When someone mentions SharePoint to you, what do you do? Do you think of a Document Management System? Do you think Content Management? Do you think Collaboration? Do you find somebody else to talk to? For many people SharePoint is still somewhat of a mystery, they've heard of it, but don't really know what it is. For others it is a painful memory from a few years ago, when the promise of easy web development was not fulfilled. Yet for some, it is the hottest thing in the Microsoft armoury at present. Dave McMahon explains why.
Truth be told, SharePoint does bring a lot to the table. The problem with it is that it tried too hard to do everything and fell short in nearly every single area (classic case of being a mile wide and an inch deep).

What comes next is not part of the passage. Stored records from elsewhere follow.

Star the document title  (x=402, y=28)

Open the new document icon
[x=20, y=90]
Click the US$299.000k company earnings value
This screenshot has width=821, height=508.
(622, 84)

Everything that SharePoint can do, I can do better and faster in custom code. That should say a lot, but people just don't understand it. SharePoint is a very closed-platform solution. A common belief has always been that one should use the system for what it is. The problem is, clients *always* need more than the out of-the-box functionality it provides and stepping outside of its boundaries leaves you crying in pain. Many technology leaders foolishly push SharePoint onto clients as a way of showing immediate results. While this may be impressive for the first few demonstrations, SharePoint quickly falls flat on its face when it comes time to implement the logic required to satisfy user requirements.
SharePoint demos well. Beyond that, it is nothing more than fools gold.
For the record, I am referring to SharePoint 2007 and 2010. I never worked with 2003.